In my opinion, which I think is in general agreement with correspondent de la Teja, there was no substantial difference between relationships and attitudes of the Tejanos (meaning Hispanic-Tejano) and Anglo-Tejano colonists prior to 1836 except one of scale.  The gap of ca. 4000 years of cultural development between the two groups of European origin and nomadic aboriginal tribes that roamed Texas ranges was so great as to make Hispanic and Anglo differences in attitudes and philosophy miniscule.  The differences in attitude among different tribes and even small bands of aboriginals was far greater than the differences between Anglo and Hispanic culture.  Both when they were the majority and later the minority, historically Hispanic-Tejanos suffered far more per capita than the general Texas population from hostile nomadic aborigines that roamed and exploited the Texas frontier simply because their numbers were smaller and they were in their path on thefrontera.

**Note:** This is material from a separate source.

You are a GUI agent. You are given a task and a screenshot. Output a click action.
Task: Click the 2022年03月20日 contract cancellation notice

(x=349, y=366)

The failure of both missionary and military approaches under both Spain and Mexico to pacify, assimilate or exterminate hostile aboriginal populations, resulted in desperate local policies of defense by extermination which equaled or exceeded brutalities on both sides seen anytime after Anglo colonization.  Unfortunately, those individuals and tribes willing to assimilate and co-exist peacefully were most often not distinguished.  Because of the ratio of hostiles to Tejanos, the losers were the long-suffering Tejanos.  This situation in the early 1800's was in no small part motivation to open Texas to immigration through the Empresario system.  Subsequent Texian policy in dealing with Indians in all its complications into statehood through the 19th century even to the fine detail of the modis operandi of the Texas Rangers can be found in our Spanish and Mexican roots.

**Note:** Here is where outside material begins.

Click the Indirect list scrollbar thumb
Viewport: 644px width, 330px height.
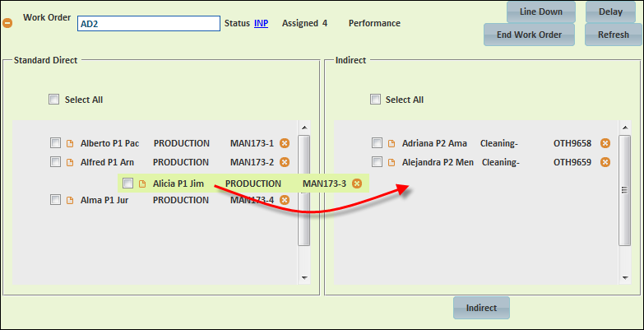coord(625,190)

On a positive note, in less than 200 years, the ca. 4000 year cultural gap closed, the attitudes and policies employed in early 1800 Texas with all their complications and tragedy worked.  There are more Texans today of native American aboriginal descent than ever in history carrying on the traditions of their ancestors while living in peace and economic prosperity beside Texans of every other conceivable origin.